Premiums driving consumer choice during open enrollment; a new transparency law reveals dramatic price increases to wholesale drugs in one state; insurers deploy data to enhance population health management; and, Medicaid expansion is found to have reduced hospitalizations.

Week in Review

Open Enrollment: Last Friday, open enrollment on the health insurance exchange marketplace got underway.  Consumers now have until December 15th to make changes to their current health care plans or shop for new coverage.  For the second straight year, premiums have edged lower (down 4 percent on average).  In addition, shoppers will now find more options in some markets.  However, even though premiums have gone down, out-of-pocket costs have gone up (depending on the plan tier).  Against this backdrop, new polling shows that of the many factors guiding consumers’ shopping behavior this open enrollment period, the price of their monthly premiums has the most influence over their decisions.

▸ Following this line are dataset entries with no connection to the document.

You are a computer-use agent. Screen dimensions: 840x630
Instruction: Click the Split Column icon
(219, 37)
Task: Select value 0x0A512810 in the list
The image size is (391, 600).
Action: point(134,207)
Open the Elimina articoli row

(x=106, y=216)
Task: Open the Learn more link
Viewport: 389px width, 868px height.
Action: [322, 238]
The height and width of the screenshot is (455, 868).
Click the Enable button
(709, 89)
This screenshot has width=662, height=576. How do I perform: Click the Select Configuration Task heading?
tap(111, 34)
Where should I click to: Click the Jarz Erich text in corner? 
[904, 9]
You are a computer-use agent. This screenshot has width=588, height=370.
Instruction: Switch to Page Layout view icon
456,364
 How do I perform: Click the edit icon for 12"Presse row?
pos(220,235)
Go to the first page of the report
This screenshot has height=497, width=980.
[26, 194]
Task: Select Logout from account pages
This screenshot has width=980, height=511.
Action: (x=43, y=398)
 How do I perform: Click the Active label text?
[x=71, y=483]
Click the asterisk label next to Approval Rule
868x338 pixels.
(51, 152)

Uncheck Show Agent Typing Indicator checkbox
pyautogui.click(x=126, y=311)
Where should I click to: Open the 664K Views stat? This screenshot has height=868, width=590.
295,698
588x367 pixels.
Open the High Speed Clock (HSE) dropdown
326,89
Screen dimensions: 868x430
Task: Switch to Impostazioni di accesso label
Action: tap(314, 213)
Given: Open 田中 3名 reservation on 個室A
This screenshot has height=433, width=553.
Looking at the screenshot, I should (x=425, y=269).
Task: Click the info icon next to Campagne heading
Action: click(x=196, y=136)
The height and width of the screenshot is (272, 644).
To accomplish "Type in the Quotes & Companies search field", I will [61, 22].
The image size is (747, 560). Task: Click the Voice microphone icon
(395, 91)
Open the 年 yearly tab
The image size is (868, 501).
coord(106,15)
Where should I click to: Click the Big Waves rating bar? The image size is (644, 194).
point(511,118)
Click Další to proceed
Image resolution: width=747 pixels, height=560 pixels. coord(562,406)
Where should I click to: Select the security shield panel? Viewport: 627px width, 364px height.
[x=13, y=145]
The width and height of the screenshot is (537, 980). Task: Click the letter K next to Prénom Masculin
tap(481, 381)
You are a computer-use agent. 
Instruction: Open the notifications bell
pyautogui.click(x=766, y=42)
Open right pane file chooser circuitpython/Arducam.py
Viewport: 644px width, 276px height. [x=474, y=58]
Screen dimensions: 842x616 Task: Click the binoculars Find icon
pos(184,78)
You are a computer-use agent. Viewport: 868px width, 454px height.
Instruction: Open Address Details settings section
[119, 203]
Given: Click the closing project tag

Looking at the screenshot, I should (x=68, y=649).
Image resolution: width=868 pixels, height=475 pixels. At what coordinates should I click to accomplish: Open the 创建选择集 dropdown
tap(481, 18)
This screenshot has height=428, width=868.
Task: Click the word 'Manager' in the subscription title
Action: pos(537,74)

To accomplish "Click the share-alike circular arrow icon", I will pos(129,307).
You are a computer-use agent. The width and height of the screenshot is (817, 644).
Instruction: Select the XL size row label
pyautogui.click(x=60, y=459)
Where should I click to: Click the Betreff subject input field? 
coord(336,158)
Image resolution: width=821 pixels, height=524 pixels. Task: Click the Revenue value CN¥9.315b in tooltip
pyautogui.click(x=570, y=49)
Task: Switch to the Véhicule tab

Rx Price Transparency: Back in 2017, drugmakers fought hard against California’s drug price transparency bill.  Now that state officials have released their first report, it’s not hard to understand why pharmaceutical manufacturers were so keen to keep that bill from becoming law.  According to the report, between 2017 and the first quarter of this year, drug companies raised the “wholesale acquisition cost” (or, list price for wholesalers without discounts or rebates) by a median of 25.8 percent.  Generic drugs saw the largest increase at 37.6 percent over that period.  By comparison, the annual rate of inflation during that same time was 2 percent.  Further, of the more than 1,000 drug price increase reports submitted, more than two-thirds failed to give any explanation for the hikes, despite the law’s requirement that manufacturers show how expenses and improvements justify the price increases.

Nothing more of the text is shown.